Sufficiency of explanation of terms of agreements

An issue tackled early in the judgment was whether BNS had sufficiently explained the terms of the contracts agreements relevant to the bank accounts in question to the managers who signed the agreements on behalf of Iberostar, especially as English was not their native language and the contracts were written in English. The following extract from the judgment effectively summarises His Lordship’s finding on this issue:

“Applying the principles from Manor Windsor Realty Ltd, I agree with counsel for BNS that Iberostar has not shown that the circumstances gave rise to a fiduciary relationship between itself and BNS. Therefore, only a commercial relationship was formed between Iberostar and BNS. BNS was accordingly entitled to put its own interests ahead of any conflicting interests of Iberostar, and had no duty to explain the nature and effect of the clauses.”

Effect of Forgery Clause in Agreement

This issue turned on whether BNS could rely on Clause 9 of the agreements signed between the parties. The clause in question precluded the bank from being liable to the customer for any loss due to a forged or unauthorised signature made by an employee or representative of the customer – as in the case at hand. In this regard, Lord Fraser found that the clause in question did not offend the law. Borrowing dicta from the well-known case of Tai Hing, Justice Fraser noted, “it is always open to a banker to refuse to do business save on express terms”.

Under this heading, the systems and controls put in place by Iberostar to detect fraud were carefully scrutinised by Justice Fraser and found wanting:

“It is, therefore, manifest from the evidence and a consideration of Manor’s case, that in breach of Clause 9 a (i) and (ii) Iberostar failed to 1) maintain systems and controls sufficient to prevent and detect fraud, and 2) monitor the conduct of its employees who were the alleged fraudsters.”

Further, Justice Fraser also did not find – as contended by counsel for Iberostar – that the wording of the “forgery clause” (Clause 9 a (i)) was either unreasonable or ambiguous:

“The Canadian cases which I find highly persuasive have upheld clauses very similar to Clause 9 that exempt banks from liability where cheque forgery is carried out by an employee of the business that has suffered loss by the bank honouring a fraudulent cheque. I, therefore, see no basis to hold that Clause 9(b) is either unreasonable or ambiguous.

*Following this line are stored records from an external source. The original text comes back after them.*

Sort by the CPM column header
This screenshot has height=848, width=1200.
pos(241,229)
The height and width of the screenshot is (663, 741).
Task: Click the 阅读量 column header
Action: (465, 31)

The combination of the fact that the alleged fraudsters were employees of Iberostar and the previous finding that the systems and controls referenced under 9(a) were inadequate to prevent fraud provide an insuperable hurdle to the claim for breach of contract…”.

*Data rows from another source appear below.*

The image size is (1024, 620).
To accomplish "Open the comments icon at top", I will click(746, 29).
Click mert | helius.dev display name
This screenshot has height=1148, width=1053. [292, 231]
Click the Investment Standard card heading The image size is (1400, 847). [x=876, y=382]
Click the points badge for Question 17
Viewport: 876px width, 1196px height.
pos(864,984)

Effect of verification clause

Another important issue addressed by Justice Fraser in his judgment was whether BNS could rely on the clauses of the agreements between the parties which, in essence, stated that bank statements sent to customers must be challenged within a short window of time, failing which, it would be accepted that the statements were accurate, the cheques tendered were valid and the customer had no further recourse against the bank in respect of the entries shown in the said statement.

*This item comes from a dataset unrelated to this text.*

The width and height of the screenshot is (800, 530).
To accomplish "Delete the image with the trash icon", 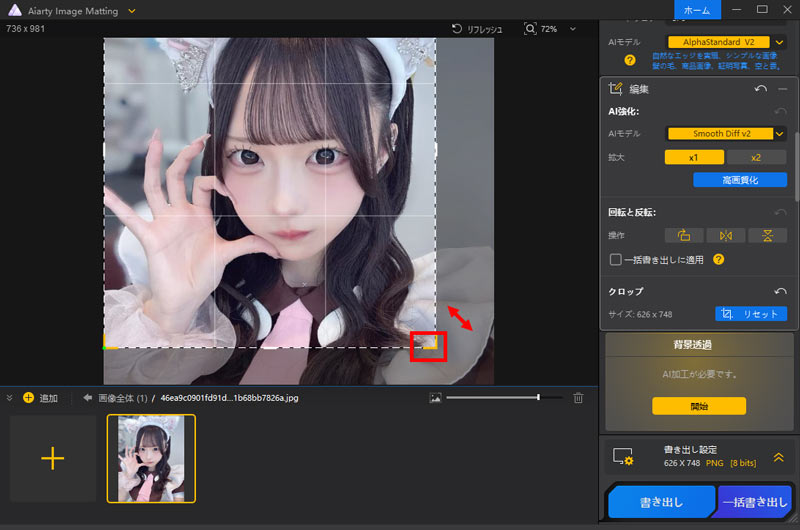I will tap(578, 398).
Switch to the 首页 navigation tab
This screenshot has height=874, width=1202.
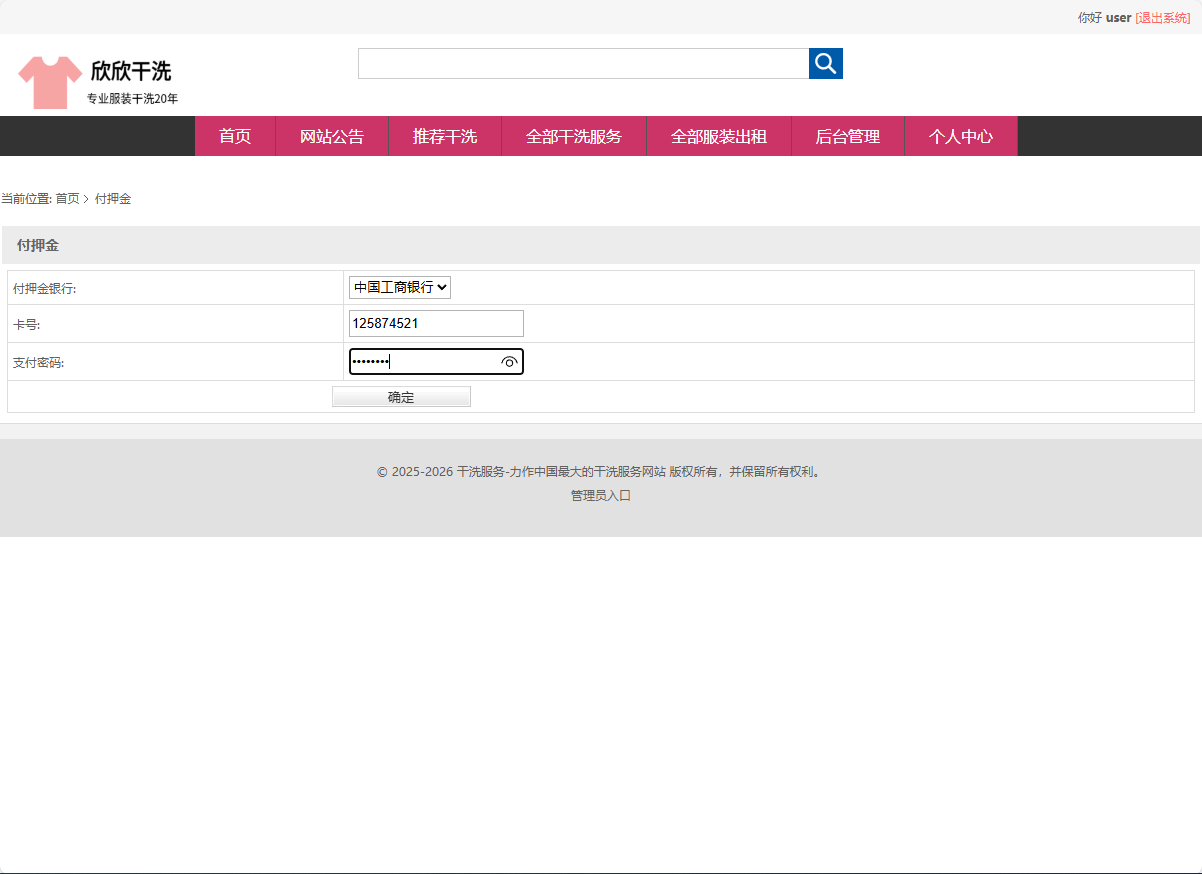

On this issue, Justice Fraser found that Clause 7 of the 2007 agreement in the instant case, which established Iberostar’s responsibility to examine its statement of account and all cheques and vouchers, and to notify BNS in writing of “any errors, omissions therein or therefrom, or any challenge to the contents of or balance shown on the statement” did not go far enough to cover forgery, and as such BNS could not rely on that clause to avoid liability. Fortunately for BNS, it did not need to win on this clause also, as it had already succeeded in avoiding liability based on the “forgery clause”. The clear inference is that had the wording of Clause 7 been sufficiently wide and focused to extend to forgery, then BNS would have been able to also rely on this clause. However, the wording in the relevant agreement had fallen short of the mark.

Conclusion

While the above case represents a big win for BNS and banks in general, it is nevertheless a judgment for all to note, both bankers and their customers alike.